ASTMH Annual Meeting 2024
blogMaintaining Momentum in the Quest to Decolonize Global Health
By: Matthew Davis, Burness
Researchers from Africa, Latin America and the United States gathered at #TropMed23 Friday to discuss ongoing work to create a more balanced relationship in which scientists, research institutions and communities in low- and middle-income countries have an equal role in all aspects of global health research.
Sometimes called “decolonizing global health,” the goal of the symposium was to discuss concepts and practices that can inspire participants to rebalance power dynamics that are a lingering vestige of the colonial era.
“We recognize the legacy of colonization, power and inequity in global health,” said Maria Elena Bottazzi, PhD, Senior Associate Dean of the National School of Tropical Medicine at Baylor University, who was born in Italy and raised in Honduras. “We need to be active and proactive actors to deconstruct the legacy of colonialism and advance a more collaborative, inclusive and equitable vision of the global health community.”
Olivia Ngou, MPH, founder of public health advocacy organization Impact Santé Afrique (ISA), said a key component of decolonization involves elevating voices in local communities. She said that people living in areas suffering the greatest impact of infectious diseases are poorly represented in global health research and implementation programs. She noted that in the fight against malaria, for example, insufficient attention to community engagement has been an impediment to implementing key interventions.
“The malaria elimination agenda is more driven by donors than the affected communities,” she said.
Elizabeth Bukusi, PhD, MPH, who holds research positions with both the Kenya Medical Research Institute (KEMRI) and the University of Washington, noted one irony of the discussion of decolonizing global health: It’s “primarily taking place in the Global North,” she said, and people in the Global South have not been sufficiently engaged.
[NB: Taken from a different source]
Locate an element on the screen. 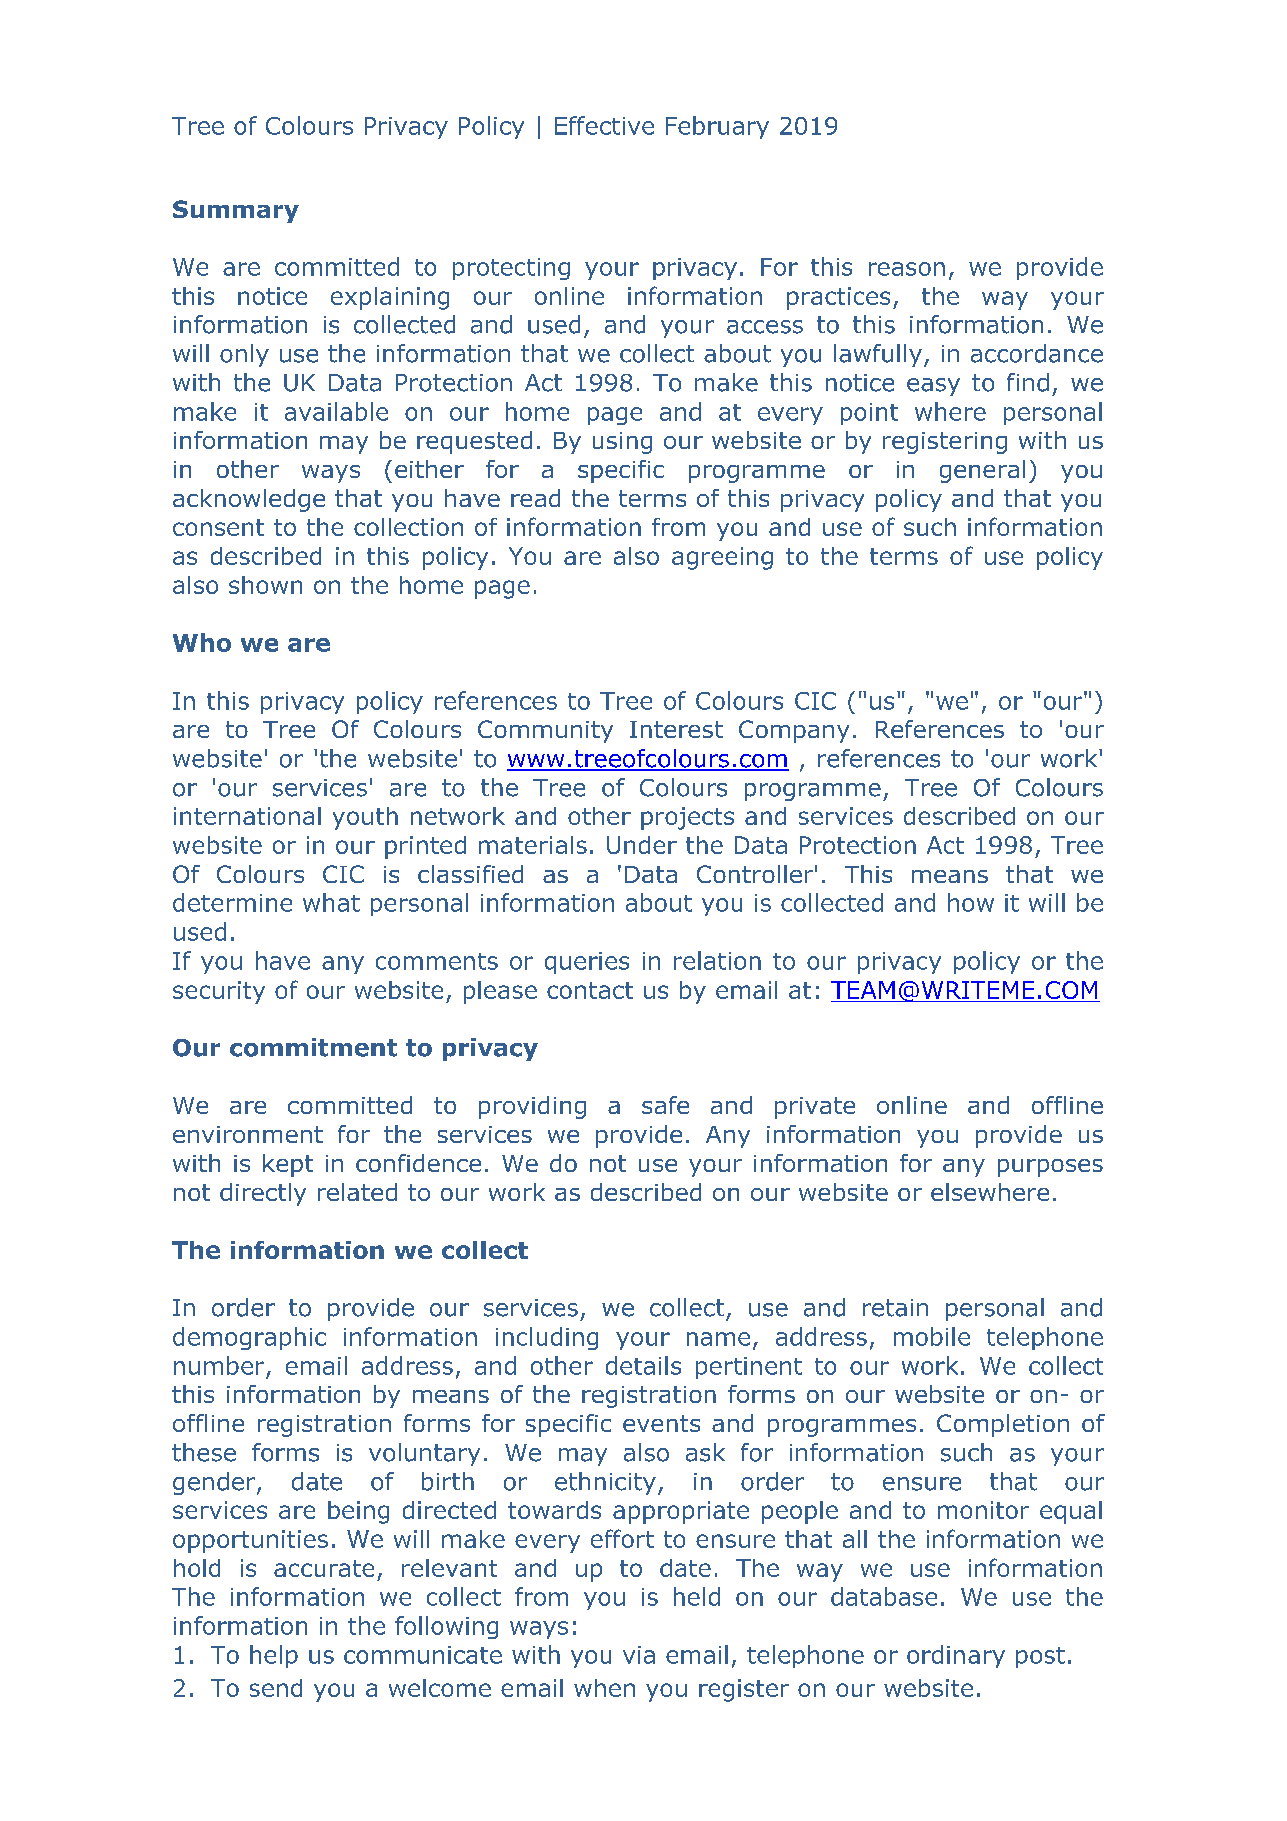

She acknowledged that a meaningful effort to decolonize global health inevitably will create tension because it will affect research priorities, funding and governance. But Bukusi said that by doing so, “We will be able to undo some of the damage that has been done.”
Prof. Yap Boum, PhD, Executive Director of the Institute Pasteur de Bangui in the Central African Republic, noted lingering inequities that include the lack of African researchers as first and last authors on infectious disease research studies, grants to African scientists that are much more restrictive regarding what can be spent to improve laboratory facilities (something known as “indirect costs”), and a lack of journal articles published in languages other than English, which he said adds to a bias toward supporting work in anglophone African countries.
He pointed to a recent effort to develop a checklist that researchers and sponsors can use to assess whether they are contributing to broader efforts to develop more balanced global health collaborations. Boum also encouraged greater involvement with a new project that is using artificial intelligence (AI) as part of a digital platform called globalhealthvillage.org that matches researchers with collaborators, mentors, funders and training opportunities.
Virginia Rowthorn, JD, Executive Director of the Center for Global Education Initiatives at the University of Maryland, Baltimore, said everyone can benefit from a greater focus on “reciprocal innovation and learning.” For example, she said that improving health equity and outcomes through community health workers was an approach originally developed in low- and middle-income countries that is now informing programs in high-income countries.